Systemic juvenile idiopathic arthritis (sJIA) is a rare systemic immune disorder that affects patients before 16 years of age. Several viruses have been reported to trigger this disease. Increased use of biologics, such as tocilizumab and anakinra, and decreased use of glucocorticoid may lead to improved outcomes in patients with sJIA. Serious liver injuries induced by tocilizumab include acute liver failure, hepatitis, and jaundice.Hepatitis A remains a highly prevalent disease in low-income countries.

CASE PRESENTATION

A 14-year-old Syrian child was diagnosed with sJIA and treated with different DMARDs, including MTX. Tocilizumab was then added as monotherapy and stopped after 12 doses after full diseases remission and normal laboratory tests.
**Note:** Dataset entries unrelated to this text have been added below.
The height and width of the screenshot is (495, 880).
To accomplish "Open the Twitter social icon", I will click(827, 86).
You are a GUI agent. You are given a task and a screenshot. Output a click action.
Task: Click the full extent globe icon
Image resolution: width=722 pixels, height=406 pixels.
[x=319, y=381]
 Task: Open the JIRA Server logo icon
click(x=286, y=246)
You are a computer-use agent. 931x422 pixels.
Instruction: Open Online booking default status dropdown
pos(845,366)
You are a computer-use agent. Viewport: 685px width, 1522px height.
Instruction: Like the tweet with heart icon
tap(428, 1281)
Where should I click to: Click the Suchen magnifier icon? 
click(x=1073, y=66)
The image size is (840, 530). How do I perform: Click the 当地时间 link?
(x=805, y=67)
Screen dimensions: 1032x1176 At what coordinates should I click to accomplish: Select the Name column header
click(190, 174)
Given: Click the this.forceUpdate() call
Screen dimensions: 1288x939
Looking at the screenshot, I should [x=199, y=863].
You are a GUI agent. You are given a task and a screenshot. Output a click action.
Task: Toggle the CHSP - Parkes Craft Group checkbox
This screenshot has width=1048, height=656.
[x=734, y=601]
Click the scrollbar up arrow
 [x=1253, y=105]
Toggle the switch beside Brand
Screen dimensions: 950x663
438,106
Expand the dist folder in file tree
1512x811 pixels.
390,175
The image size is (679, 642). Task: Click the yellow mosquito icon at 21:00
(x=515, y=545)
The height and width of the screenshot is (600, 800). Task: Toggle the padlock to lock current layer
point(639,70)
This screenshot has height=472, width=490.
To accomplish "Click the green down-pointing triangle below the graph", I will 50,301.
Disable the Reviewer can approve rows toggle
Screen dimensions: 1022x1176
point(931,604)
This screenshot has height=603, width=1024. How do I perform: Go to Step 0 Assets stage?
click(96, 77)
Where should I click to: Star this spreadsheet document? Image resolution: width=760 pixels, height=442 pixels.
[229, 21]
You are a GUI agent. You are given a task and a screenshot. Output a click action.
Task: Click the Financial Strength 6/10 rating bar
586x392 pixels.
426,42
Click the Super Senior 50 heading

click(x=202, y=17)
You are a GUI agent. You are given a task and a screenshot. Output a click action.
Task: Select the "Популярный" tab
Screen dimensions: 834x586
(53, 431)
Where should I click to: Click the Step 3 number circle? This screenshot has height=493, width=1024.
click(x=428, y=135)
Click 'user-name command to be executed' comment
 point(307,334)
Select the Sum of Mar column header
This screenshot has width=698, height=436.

He presented with a very high alanine transferase, aspartate transferase, a spiked fever, and fatigue. He was infected with hepatitis A.

DISCUSSION

Liver abnormalities are uncommon in sJIA. Acute liver failure may develop a few months after the onset of sJIA.Although acute infections with the hepatitis A virus in children are self-limited, 0.1% of patients progress to fulminant hepatic failure, which spontaneously recovers in 40% of cases. No data are available concerning the coexistence of hepatitis A and sJIA. Our case was the first case presenting fulminant Hepatitis A in a sJIA patient treated with tocilizumab, which had recovered, and the authors initiated Anakinra as a treatment.

CONCLUSION

Further follow-up and cohort studies are needed to find the exact prevalence and coexistence of Fulminant Hepatitis A in the coarse of sJIA treated with tocilizumab.